Passage provided:

# # #

- Born: June 19, 1976 (age 50) Los Angeles, California
- Other names: Black Superman
- Height: 5 ft 6 in (1.68 m)
- Weight: 155.5 lb (70.5 kg; 11.11 st)
- Division: Featherweight Lightweight Welterweight Middleweight
- Reach: 67.0
- Stance: Orthodox
- Fighting out of: Pasadena, California, United States
- Team: The Fight Academy Team Bodyshop MMA
- Years active: 1998-2013

Mixed martial arts record
- Total: 20
- Wins: 11
- By knockout: 3
- By submission: 5
- By decision: 3
- Losses: 9
- By knockout: 1
- By submission: 5
- By decision: 3

Other information
- Mixed martial arts record from Sherdog

= Savant Young =

American mixed martial arts (MMA) fighter

Savant Young (born June 19, 1976) is an American retired mixed martial artist. A professional competitor from 1998 until 2013, he competed for the WEC, Bellator, Shooto, Affliction, the Tokyo Sabres of the IFL, King of the Cage, and Tachi Palace Fights.

# # #

Material:
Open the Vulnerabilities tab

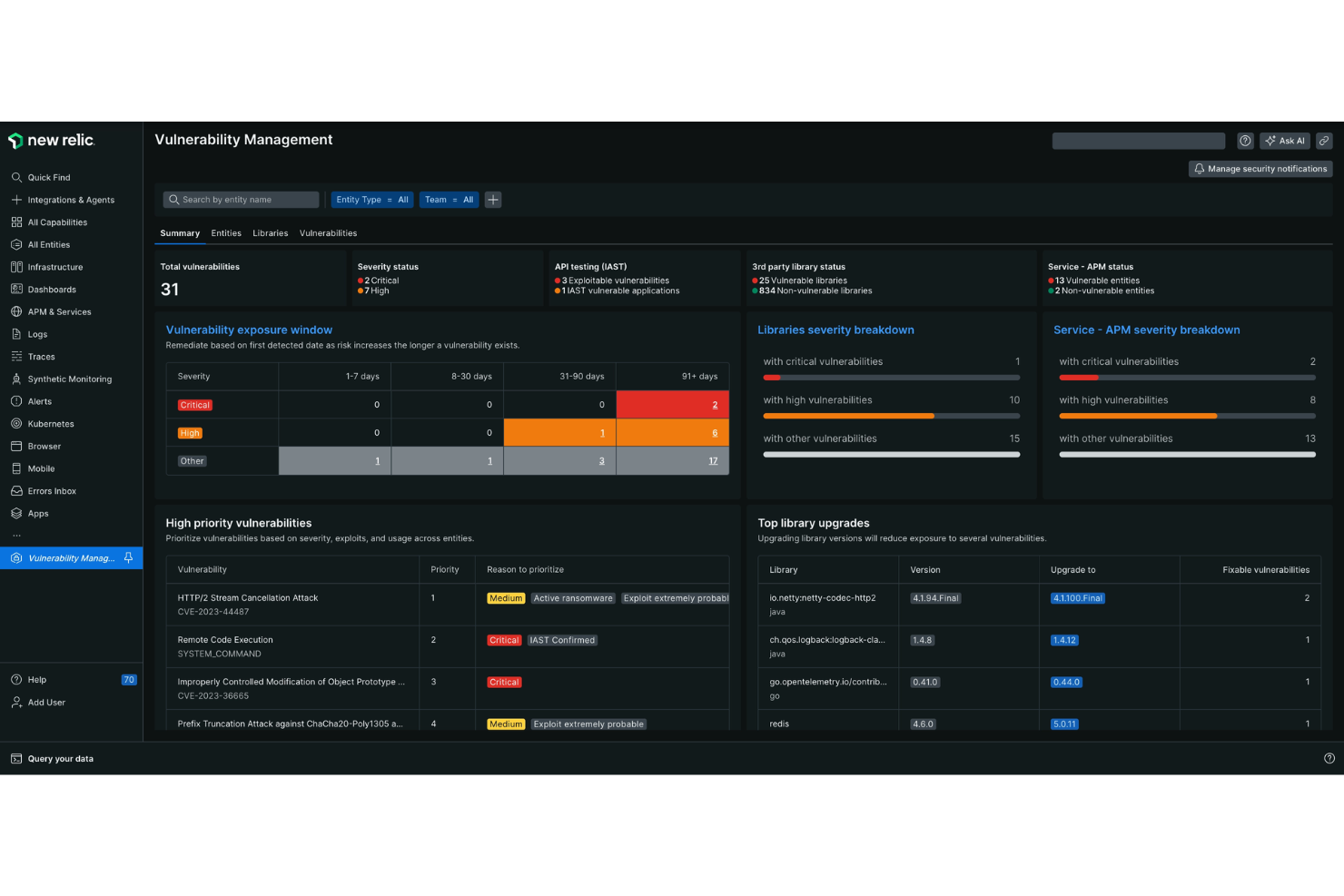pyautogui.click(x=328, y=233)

# # #

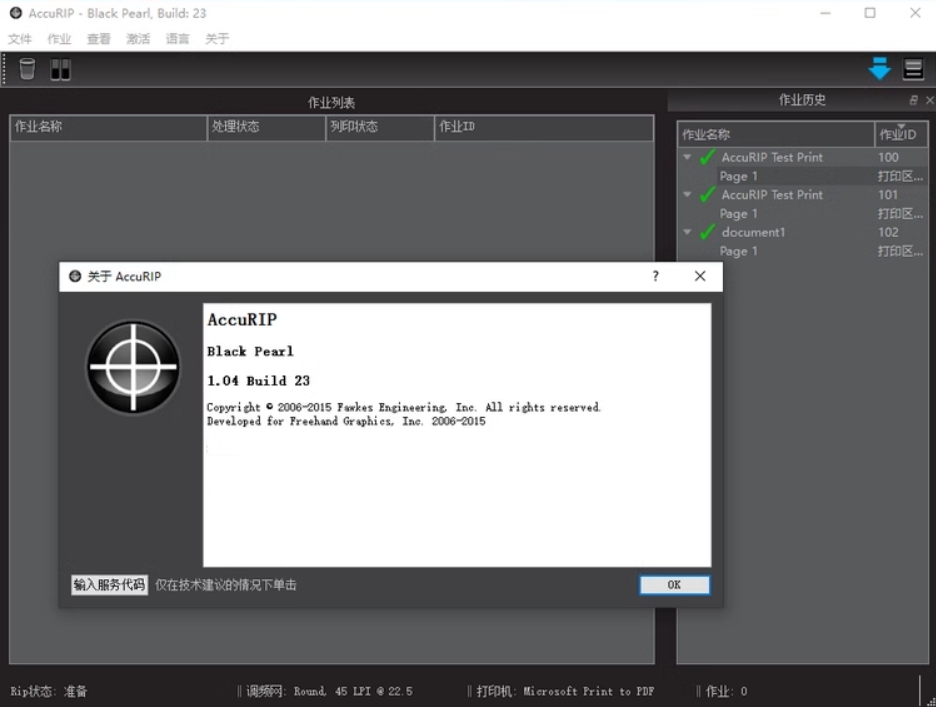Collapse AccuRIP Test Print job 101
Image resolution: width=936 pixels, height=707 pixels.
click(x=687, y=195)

# # #

Exercise set:
1 – Return the passage of the Savant Young profile from "Savant Young (born" to "Tachi Palace Fights.", copied word for word.
2 – In the Savant Young profile, what place is he listed as fighting out of?

Correct answers:
1 –
Savant Young (born June 19, 1976) is an American retired mixed martial artist. A professional competitor from 1998 until 2013, he competed for the WEC, Bellator, Shooto, Affliction, the Tokyo Sabres of the IFL, King of the Cage, and Tachi Palace Fights.

2 – Pasadena, California, United States.